### WORK INSTRUCTIONS
Reproduce the listing below word for word, keeping every line in its original order.
----------
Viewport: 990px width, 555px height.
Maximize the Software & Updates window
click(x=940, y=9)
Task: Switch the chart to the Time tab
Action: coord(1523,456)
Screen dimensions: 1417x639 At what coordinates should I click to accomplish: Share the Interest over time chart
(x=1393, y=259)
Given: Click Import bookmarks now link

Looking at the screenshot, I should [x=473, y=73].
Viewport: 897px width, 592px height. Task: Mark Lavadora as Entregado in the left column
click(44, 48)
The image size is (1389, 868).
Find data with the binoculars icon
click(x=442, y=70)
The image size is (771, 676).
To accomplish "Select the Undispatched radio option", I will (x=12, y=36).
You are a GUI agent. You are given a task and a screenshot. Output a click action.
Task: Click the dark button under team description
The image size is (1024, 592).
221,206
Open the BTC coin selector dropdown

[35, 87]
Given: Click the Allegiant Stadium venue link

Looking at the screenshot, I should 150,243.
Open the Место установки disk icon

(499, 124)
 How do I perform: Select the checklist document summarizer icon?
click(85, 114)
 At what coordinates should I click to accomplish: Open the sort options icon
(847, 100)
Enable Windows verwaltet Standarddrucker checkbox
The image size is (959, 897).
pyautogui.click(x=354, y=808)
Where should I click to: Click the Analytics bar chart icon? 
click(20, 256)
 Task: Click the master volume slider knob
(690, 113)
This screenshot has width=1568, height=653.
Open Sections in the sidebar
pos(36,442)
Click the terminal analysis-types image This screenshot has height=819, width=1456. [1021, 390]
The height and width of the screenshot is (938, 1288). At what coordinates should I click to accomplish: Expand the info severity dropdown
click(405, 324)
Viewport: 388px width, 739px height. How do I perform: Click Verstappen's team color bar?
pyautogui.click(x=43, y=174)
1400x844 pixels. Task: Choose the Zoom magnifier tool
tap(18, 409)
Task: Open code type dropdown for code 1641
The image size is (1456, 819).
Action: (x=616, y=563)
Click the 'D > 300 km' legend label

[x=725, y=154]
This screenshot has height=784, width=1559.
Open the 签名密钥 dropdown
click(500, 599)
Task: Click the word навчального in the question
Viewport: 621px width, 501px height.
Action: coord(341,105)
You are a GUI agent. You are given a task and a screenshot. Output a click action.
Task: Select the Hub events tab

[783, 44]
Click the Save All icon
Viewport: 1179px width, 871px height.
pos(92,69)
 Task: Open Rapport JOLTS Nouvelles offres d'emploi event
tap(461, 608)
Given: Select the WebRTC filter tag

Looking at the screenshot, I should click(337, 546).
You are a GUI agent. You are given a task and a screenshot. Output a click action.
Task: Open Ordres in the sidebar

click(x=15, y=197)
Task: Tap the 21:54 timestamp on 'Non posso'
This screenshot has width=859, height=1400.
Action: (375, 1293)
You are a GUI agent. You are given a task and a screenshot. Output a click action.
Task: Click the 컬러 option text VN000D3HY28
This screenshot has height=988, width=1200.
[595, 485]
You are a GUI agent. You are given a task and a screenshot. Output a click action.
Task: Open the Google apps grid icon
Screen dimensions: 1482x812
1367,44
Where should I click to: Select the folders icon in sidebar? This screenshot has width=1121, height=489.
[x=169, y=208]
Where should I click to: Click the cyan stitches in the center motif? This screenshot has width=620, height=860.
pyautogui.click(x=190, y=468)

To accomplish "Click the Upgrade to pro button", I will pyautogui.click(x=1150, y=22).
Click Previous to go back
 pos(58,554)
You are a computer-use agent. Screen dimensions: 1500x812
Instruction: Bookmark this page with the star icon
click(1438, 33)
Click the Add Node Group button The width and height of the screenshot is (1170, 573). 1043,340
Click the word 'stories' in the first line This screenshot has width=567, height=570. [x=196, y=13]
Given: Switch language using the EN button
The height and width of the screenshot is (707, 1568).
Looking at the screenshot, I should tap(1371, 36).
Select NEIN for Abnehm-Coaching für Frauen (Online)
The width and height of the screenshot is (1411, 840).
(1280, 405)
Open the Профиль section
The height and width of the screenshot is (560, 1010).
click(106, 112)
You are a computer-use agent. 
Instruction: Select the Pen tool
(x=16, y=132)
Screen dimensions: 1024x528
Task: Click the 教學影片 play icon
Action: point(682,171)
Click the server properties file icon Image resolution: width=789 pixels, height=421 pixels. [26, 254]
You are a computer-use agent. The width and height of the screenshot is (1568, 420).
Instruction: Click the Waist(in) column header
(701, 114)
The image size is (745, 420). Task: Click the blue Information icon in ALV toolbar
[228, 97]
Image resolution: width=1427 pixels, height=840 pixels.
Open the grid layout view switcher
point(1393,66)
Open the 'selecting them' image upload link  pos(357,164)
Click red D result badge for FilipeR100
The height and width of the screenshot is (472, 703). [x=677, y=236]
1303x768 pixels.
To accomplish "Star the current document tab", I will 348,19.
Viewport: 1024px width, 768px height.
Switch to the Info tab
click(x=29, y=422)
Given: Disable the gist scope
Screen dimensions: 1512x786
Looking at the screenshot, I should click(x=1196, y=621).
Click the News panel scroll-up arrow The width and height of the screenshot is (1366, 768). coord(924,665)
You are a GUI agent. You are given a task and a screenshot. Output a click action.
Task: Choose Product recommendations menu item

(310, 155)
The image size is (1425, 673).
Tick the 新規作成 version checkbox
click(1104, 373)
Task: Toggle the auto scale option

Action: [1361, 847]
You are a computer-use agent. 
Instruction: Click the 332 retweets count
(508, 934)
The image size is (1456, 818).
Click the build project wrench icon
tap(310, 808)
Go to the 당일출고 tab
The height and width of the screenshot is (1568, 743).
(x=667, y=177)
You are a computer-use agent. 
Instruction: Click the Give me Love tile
----------
### RESULT BELOW
Viewport: 990px width, 555px height.
Maximize the Software & Updates window
click(x=940, y=9)
Task: Switch the chart to the Time tab
Action: coord(1523,456)
Screen dimensions: 1417x639 At what coordinates should I click to accomplish: Share the Interest over time chart
(x=1393, y=259)
Given: Click Import bookmarks now link

Looking at the screenshot, I should [x=473, y=73].
Viewport: 897px width, 592px height. Task: Mark Lavadora as Entregado in the left column
click(44, 48)
The image size is (1389, 868).
Find data with the binoculars icon
click(x=442, y=70)
The image size is (771, 676).
To accomplish "Select the Undispatched radio option", I will (x=12, y=36).
You are a GUI agent. You are given a task and a screenshot. Output a click action.
Task: Click the dark button under team description
The image size is (1024, 592).
221,206
Open the BTC coin selector dropdown

[35, 87]
Given: Click the Allegiant Stadium venue link

Looking at the screenshot, I should 150,243.
Open the Место установки disk icon

(499, 124)
 How do I perform: Select the checklist document summarizer icon?
click(85, 114)
 At what coordinates should I click to accomplish: Open the sort options icon
(847, 100)
Enable Windows verwaltet Standarddrucker checkbox
The image size is (959, 897).
pyautogui.click(x=354, y=808)
Where should I click to: Click the Analytics bar chart icon? 
click(20, 256)
 Task: Click the master volume slider knob
(690, 113)
This screenshot has width=1568, height=653.
Open Sections in the sidebar
pos(36,442)
Click the terminal analysis-types image This screenshot has height=819, width=1456. [1021, 390]
The height and width of the screenshot is (938, 1288). At what coordinates should I click to accomplish: Expand the info severity dropdown
click(405, 324)
Viewport: 388px width, 739px height. How do I perform: Click Verstappen's team color bar?
pyautogui.click(x=43, y=174)
1400x844 pixels. Task: Choose the Zoom magnifier tool
tap(18, 409)
Task: Open code type dropdown for code 1641
The image size is (1456, 819).
Action: (x=616, y=563)
Click the 'D > 300 km' legend label

[x=725, y=154]
This screenshot has height=784, width=1559.
Open the 签名密钥 dropdown
click(500, 599)
Task: Click the word навчального in the question
Viewport: 621px width, 501px height.
Action: coord(341,105)
You are a GUI agent. You are given a task and a screenshot. Output a click action.
Task: Select the Hub events tab

[783, 44]
Click the Save All icon
Viewport: 1179px width, 871px height.
pos(92,69)
 Task: Open Rapport JOLTS Nouvelles offres d'emploi event
tap(461, 608)
Given: Select the WebRTC filter tag

Looking at the screenshot, I should click(337, 546).
You are a GUI agent. You are given a task and a screenshot. Output a click action.
Task: Open Ordres in the sidebar

click(x=15, y=197)
Task: Tap the 21:54 timestamp on 'Non posso'
This screenshot has width=859, height=1400.
Action: (375, 1293)
You are a GUI agent. You are given a task and a screenshot. Output a click action.
Task: Click the 컬러 option text VN000D3HY28
This screenshot has height=988, width=1200.
[595, 485]
You are a GUI agent. You are given a task and a screenshot. Output a click action.
Task: Open the Google apps grid icon
Screen dimensions: 1482x812
1367,44
Where should I click to: Select the folders icon in sidebar? This screenshot has width=1121, height=489.
[x=169, y=208]
Where should I click to: Click the cyan stitches in the center motif? This screenshot has width=620, height=860.
pyautogui.click(x=190, y=468)

To accomplish "Click the Upgrade to pro button", I will pyautogui.click(x=1150, y=22).
Click Previous to go back
 pos(58,554)
You are a computer-use agent. Screen dimensions: 1500x812
Instruction: Bookmark this page with the star icon
click(1438, 33)
Click the Add Node Group button The width and height of the screenshot is (1170, 573). 1043,340
Click the word 'stories' in the first line This screenshot has width=567, height=570. [x=196, y=13]
Given: Switch language using the EN button
The height and width of the screenshot is (707, 1568).
Looking at the screenshot, I should tap(1371, 36).
Select NEIN for Abnehm-Coaching für Frauen (Online)
The width and height of the screenshot is (1411, 840).
(1280, 405)
Open the Профиль section
The height and width of the screenshot is (560, 1010).
click(106, 112)
You are a computer-use agent. 
Instruction: Select the Pen tool
(x=16, y=132)
Screen dimensions: 1024x528
Task: Click the 教學影片 play icon
Action: point(682,171)
Click the server properties file icon Image resolution: width=789 pixels, height=421 pixels. [26, 254]
You are a computer-use agent. The width and height of the screenshot is (1568, 420).
Instruction: Click the Waist(in) column header
(701, 114)
The image size is (745, 420). Task: Click the blue Information icon in ALV toolbar
[228, 97]
Image resolution: width=1427 pixels, height=840 pixels.
Open the grid layout view switcher
point(1393,66)
Open the 'selecting them' image upload link  pos(357,164)
Click red D result badge for FilipeR100
The height and width of the screenshot is (472, 703). [x=677, y=236]
1303x768 pixels.
To accomplish "Star the current document tab", I will 348,19.
Viewport: 1024px width, 768px height.
Switch to the Info tab
click(x=29, y=422)
Given: Disable the gist scope
Screen dimensions: 1512x786
Looking at the screenshot, I should click(x=1196, y=621).
Click the News panel scroll-up arrow The width and height of the screenshot is (1366, 768). coord(924,665)
You are a GUI agent. You are given a task and a screenshot. Output a click action.
Task: Choose Product recommendations menu item

(310, 155)
The image size is (1425, 673).
Tick the 新規作成 version checkbox
click(1104, 373)
Task: Toggle the auto scale option

Action: [1361, 847]
You are a computer-use agent. 
Instruction: Click the 332 retweets count
(508, 934)
The image size is (1456, 818).
Click the build project wrench icon
tap(310, 808)
Go to the 당일출고 tab
The height and width of the screenshot is (1568, 743).
(x=667, y=177)
You are a computer-use agent. 
Instruction: Click the Give me Love tile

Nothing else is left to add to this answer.